* start DOCUMENT SECTION *
# Dewalt 20v max or ridgid x4 combo kits.



## Sgtsirus (Dec 18, 2012)

I'm looking to buy a new set. The set with the drill/driver and impact. Which do y'all think?


----------



## kawimudslinger (Jan 29, 2010)

I bought this just before Christmas and love it so far.
http://www.blackrocktools.com/dewal...-impact-driver-combo-kit-3-0-ah-dck290l2.html


----------



## 3197193 (Sep 28, 2008)

I just bought the ridgid 4 pc kit and love it. I was going to get milwaukee kit but our company bought 2 kits and both chucks messed up twice within 6 mths. The ridgid kit seems to be balanced well with plenty of power. Time will tell with all the stainless panels and misc equipment we install.


----------



## thoenew (Jan 17, 2012)

I have the 4 piece Dewalt 20v set. They work great. They are very good tools.


----------



## Rollie73 (Sep 19, 2010)

I have lots of Rigid cordless gear. I find its all great and lasts pretty well. 
I personally hate DeWalt tools. I've burned up so many of those yellow pieces of crap over the years that I'll never buy another dewalt tool again. I've broken almost every type of tool that Dewalt has made:laughing:


----------



## drumnut08 (Sep 23, 2012)

Sgtsirus said:


> I'm looking to buy a new set. The set with the drill/driver and impact. Which do y'all think?


Rigid is actually made by Milwaukee . It's their lower end but still goo tools . I still love my dewalt 18 volt stuff though . I've had my eye on the dewalt 20 volt and Milwaukee M -18 line though . Nothing wrong with rigid though ! I know a guy who's been beating the hell out o a four piece kobalt combo set for two years , an they're still going strong . Sometimes you're just paying for the name , not the quality .


----------



## Sparky J (May 17, 2011)

I like my deWalt stuff I abuse them though.


----------



## Liqued (Aug 4, 2010)

Ill prefer Milwaukee, just be sure it has an all metal chuck. My vendor supplied me with 2 of the kits and that is all I have used since. One has been used hard for 2 years and still works and the other just has a handful of uses on it.


----------



## Rollie73 (Sep 19, 2010)

Our job boxes are supplied with mostly Hilti but my personal stuff and the stuff in my home is all Rigid.


----------



## Rollie73 (Sep 19, 2010)

drumnut08 said:


> Rigid is actually made by Milwaukee . It's their lower end but still good tools


Uhmm....kind of. They have the same parent company but are made in different factories.

The Ridge Tool Company and the "Ridgid" brand are owned by Emerson Electric Company. In 2003, Emerson Electric licensed One World Technologies (OWT) to manufacture Ridgid bench top and stationary woodworking power tools. Only the orange Ridgid power tools are manufactured by OWT. The Ridge Tool Company still manufactures the red Ridgid tools. 

OWT is a subsidiary of a Hong Kong company named TechTronic Industries (or TTI). TTI now also owns the Milwaukee, Ryobi and AEG brands. OWT has also manufactured tools for Metabo, Fein and Senco. 

Ridgid power tools are now manufactured by OWT in Asia (mostly China or Taiwan). As recently as 2006, a few Ridgid corded power tools (e.g., grinders, hammer drills, and jigsaw) were manufactured at the Metabo factory in Germany.


----------



## Sgtsirus (Dec 18, 2012)
* end DOCUMENT SECTION *
# TASK 1
Answer from the tool kit thread:
(a) Which company owns the Ridge Tool Company and the "Ridgid" brand?
(b) For how long has the harder-used of Liqued's two Milwaukee kits been in use?
(c) According to 3197193, what happened to the chucks on the two Milwaukee kits the company bought?
# TASK 2
Retype the tool kit thread between "## Sparky J" and "uses on it.", inclusive.
The listing after the tool kit thread has no role here.
* start SOURCE EXCERPT *
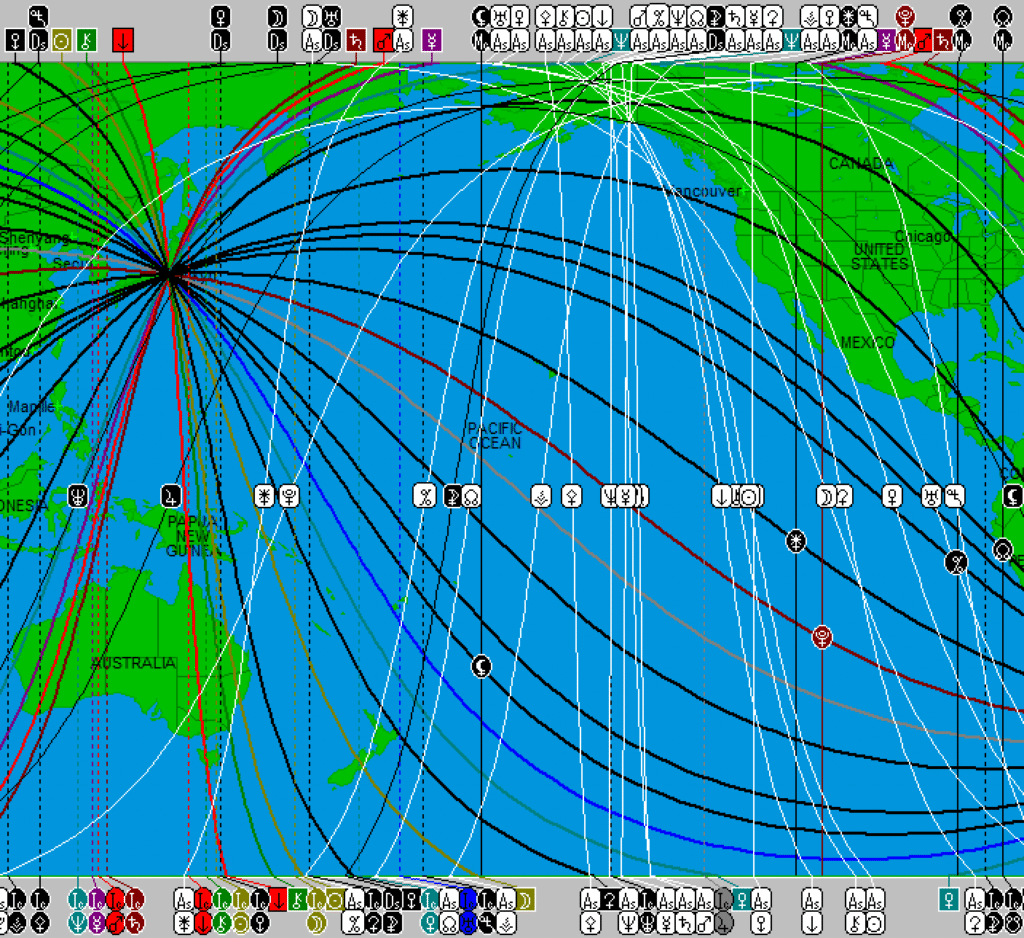Click the line convergence point over Japan
Screen dimensions: 1024x938
click(x=172, y=273)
* end SOURCE EXCERPT *
# FINISHED ANSWER 1
(a) Emerson Electric Company.
(b) Two years.
(c) Both chucks messed up twice within six months.

# FINISHED ANSWER 2
## Sparky J (May 17, 2011)

I like my deWalt stuff I abuse them though.


----------



## Liqued (Aug 4, 2010)

Ill prefer Milwaukee, just be sure it has an all metal chuck. My vendor supplied me with 2 of the kits and that is all I have used since. One has been used hard for 2 years and still works and the other just has a handful of uses on it.